(Aim):
Rewrite the material from the line containing "You are a GUI" through the end of the material, requests included, shifting every coordinate in the answers up by 24. Leave the pictures out.

:: Exercise material ::

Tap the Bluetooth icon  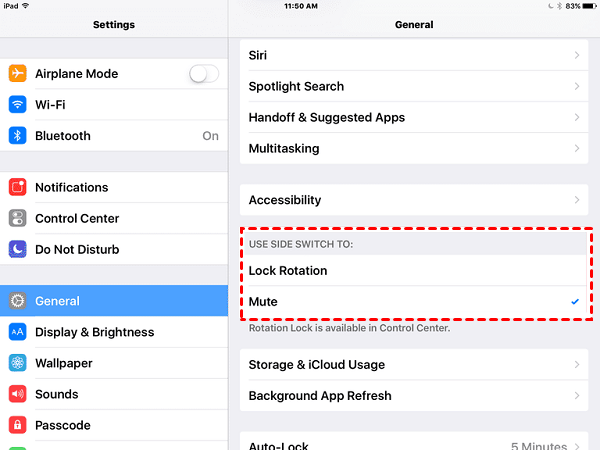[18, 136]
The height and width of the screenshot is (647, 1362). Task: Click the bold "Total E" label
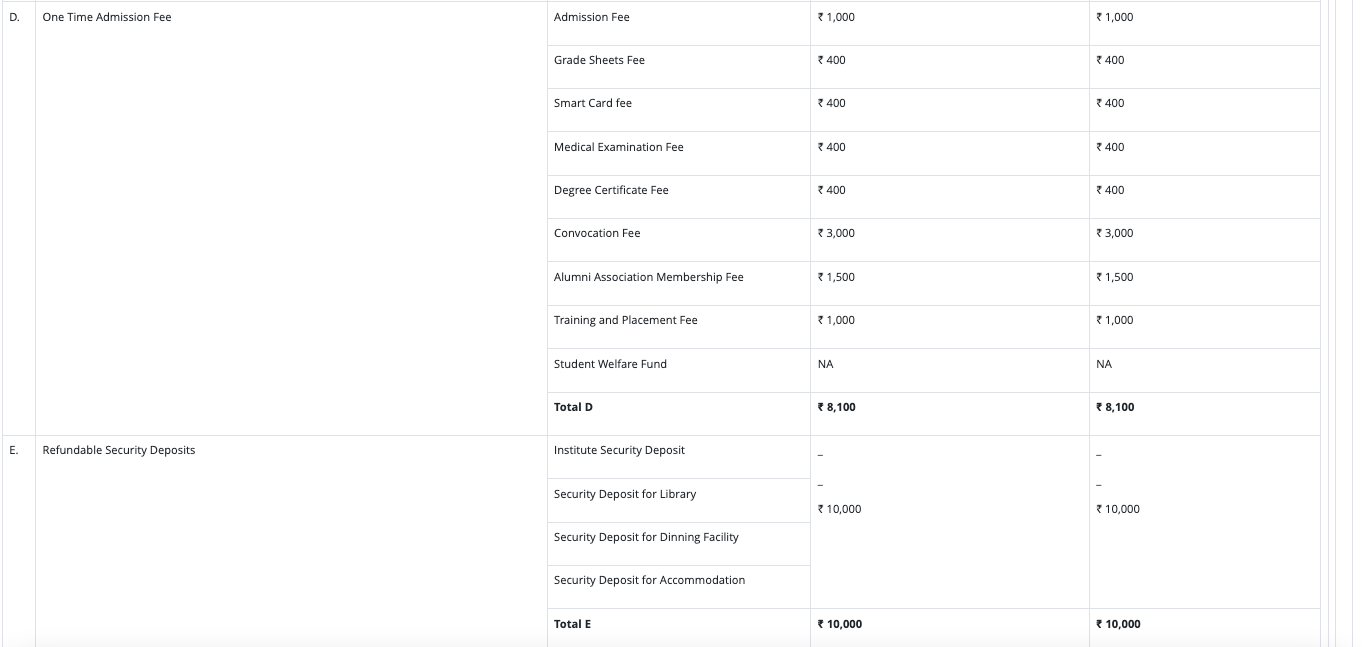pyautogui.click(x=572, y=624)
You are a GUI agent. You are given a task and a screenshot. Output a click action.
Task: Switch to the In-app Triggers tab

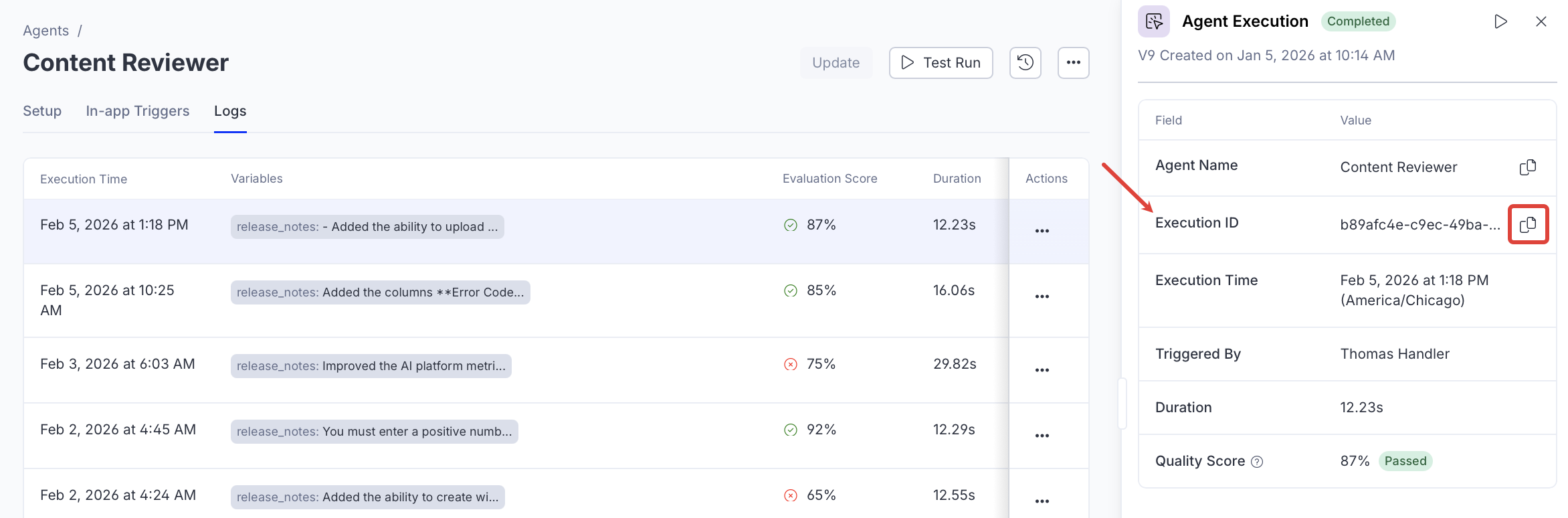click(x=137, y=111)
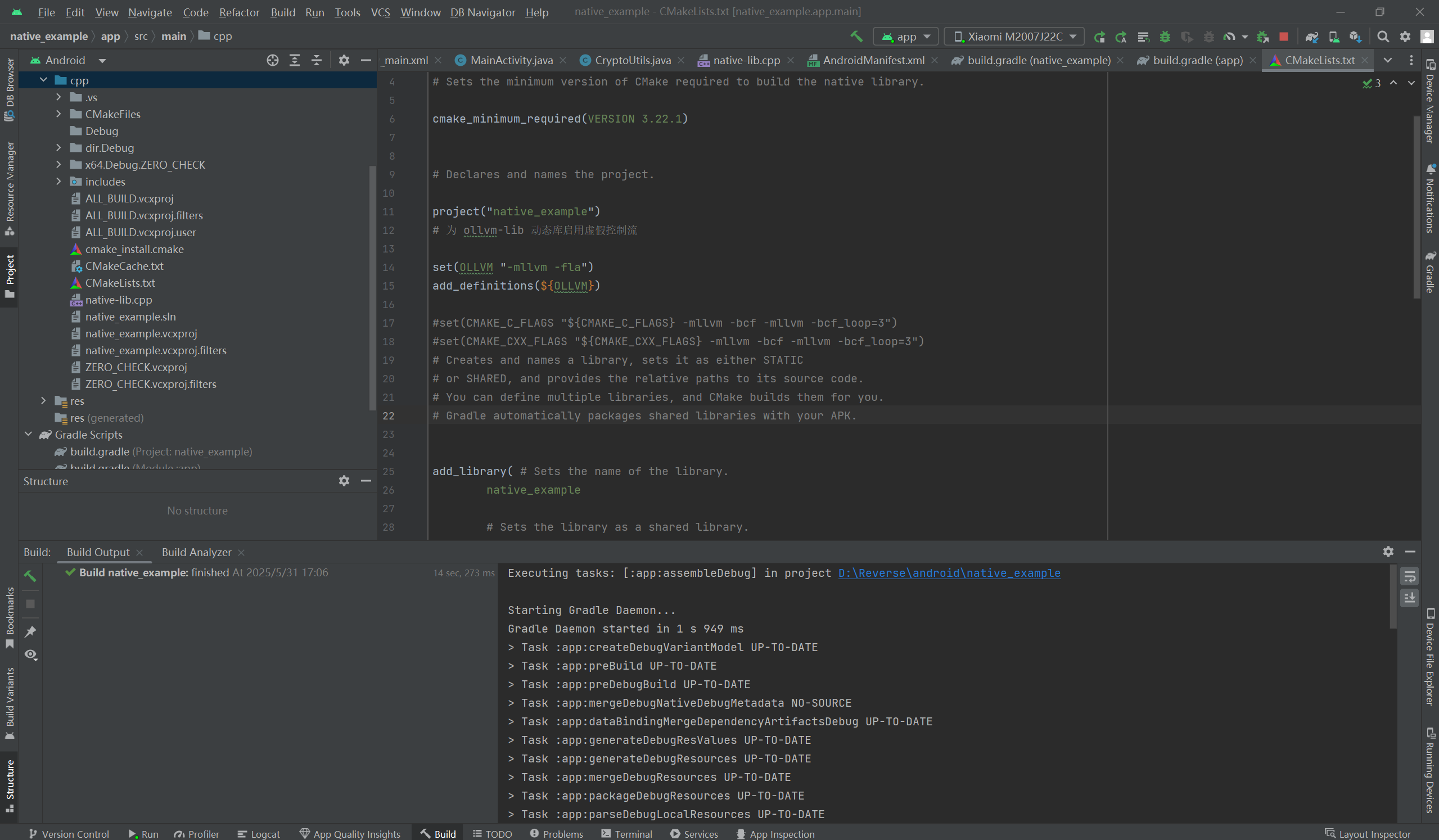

:::

(The reply):
You are a GUI agent. You are given a task and a screenshot. Output a click action.
Task: Switch to the In-app Triggers tab

click(x=161, y=135)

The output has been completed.